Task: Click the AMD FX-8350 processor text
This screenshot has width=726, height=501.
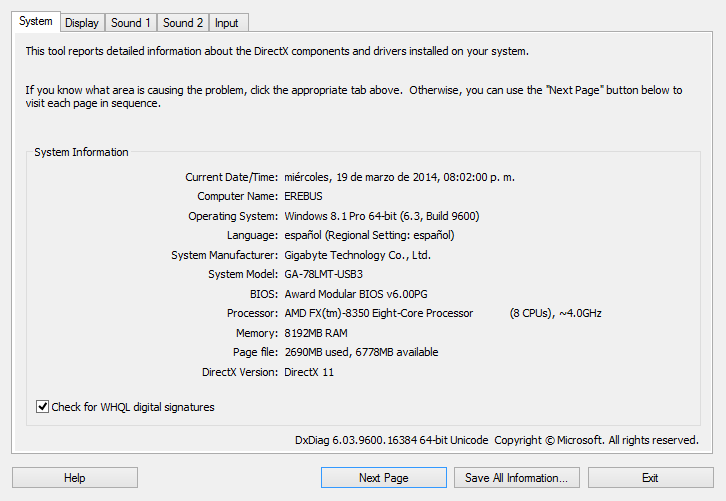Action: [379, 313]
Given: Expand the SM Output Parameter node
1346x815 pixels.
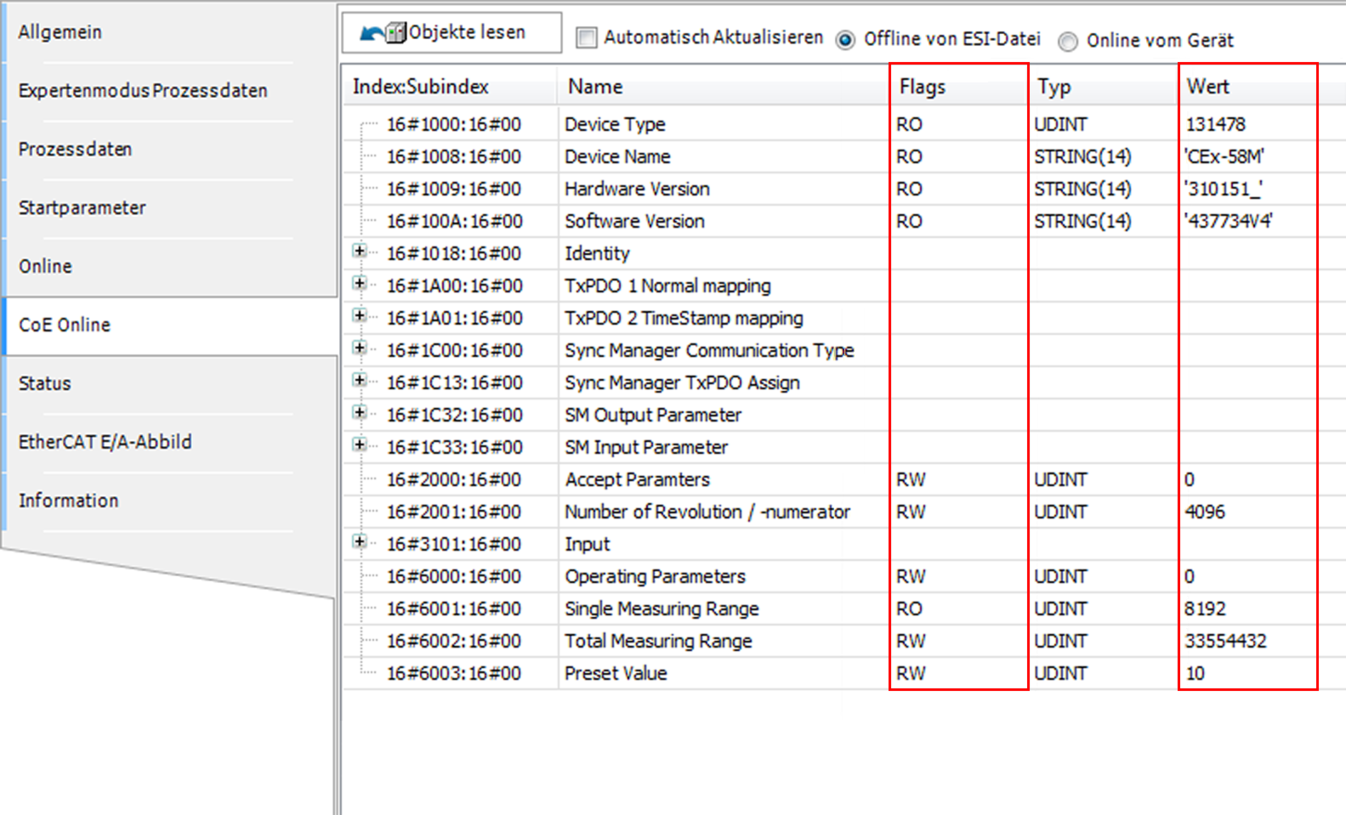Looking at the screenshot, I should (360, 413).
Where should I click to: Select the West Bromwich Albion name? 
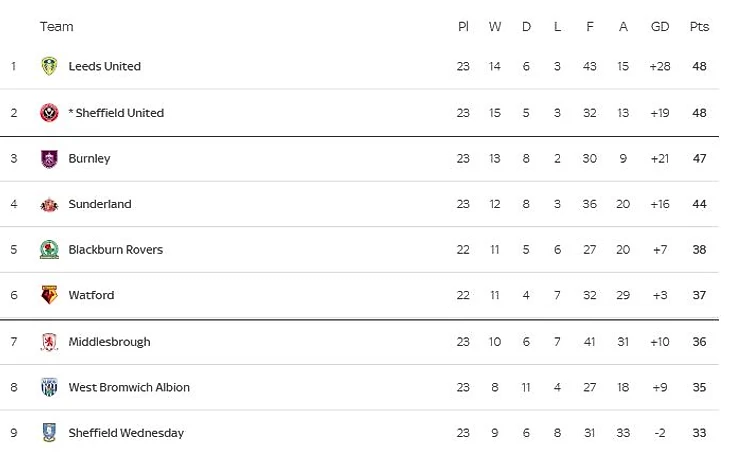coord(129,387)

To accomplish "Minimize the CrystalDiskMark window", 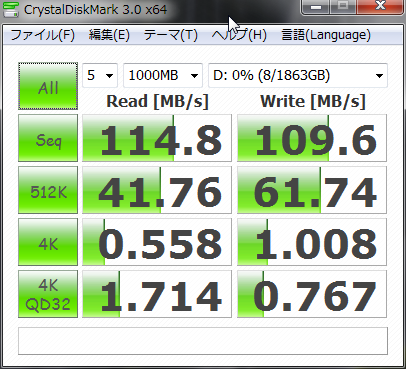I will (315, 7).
■ ■ ■
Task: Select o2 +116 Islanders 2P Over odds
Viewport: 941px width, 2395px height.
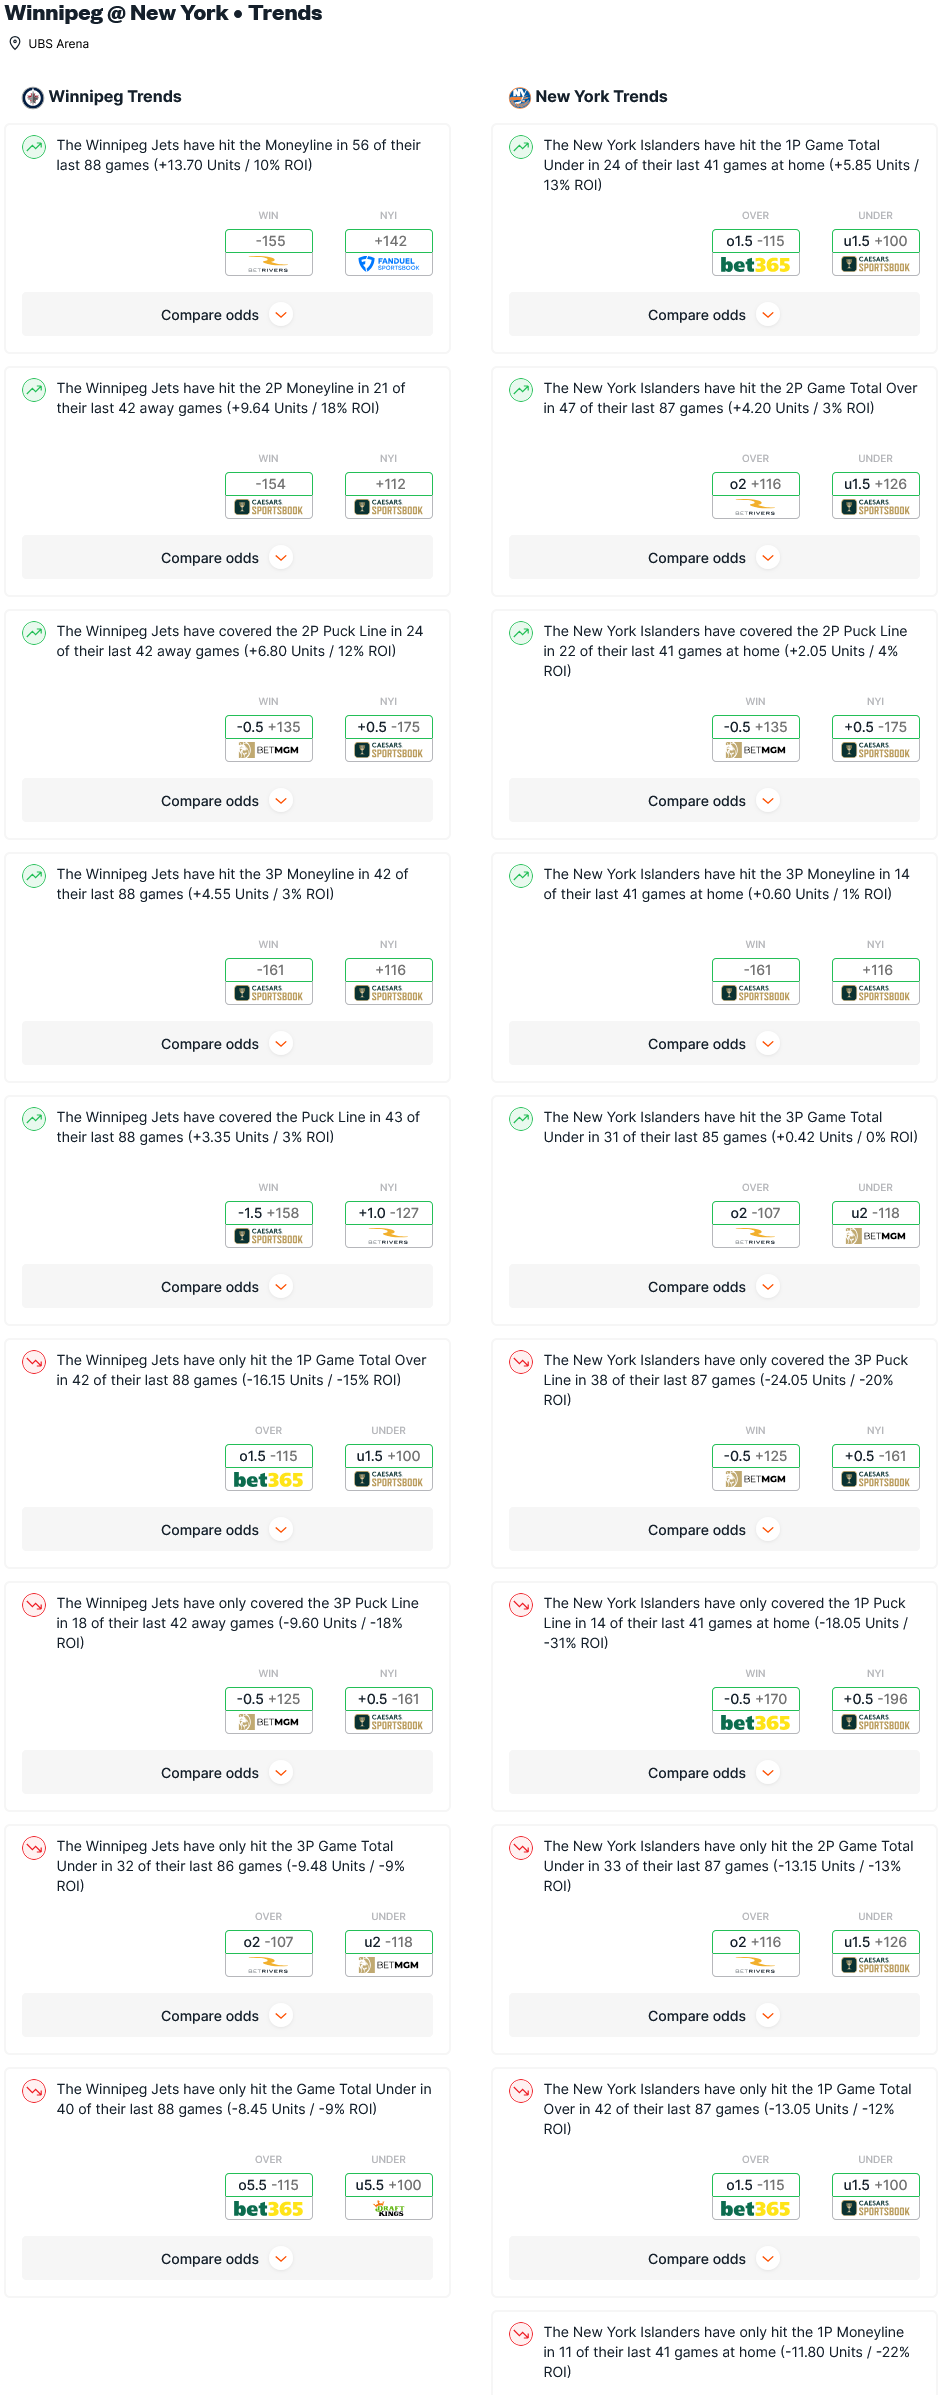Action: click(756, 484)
■ ■ ■
Written instruction: Echo the data from the line containing "Task: Select o2 +116 Islanders 2P Over odds" to the line containing "Action: click(756, 484)", both lines included. Leave out the pictures.

Finished answer:
Task: Select o2 +116 Islanders 2P Over odds
Viewport: 941px width, 2395px height.
Action: click(756, 484)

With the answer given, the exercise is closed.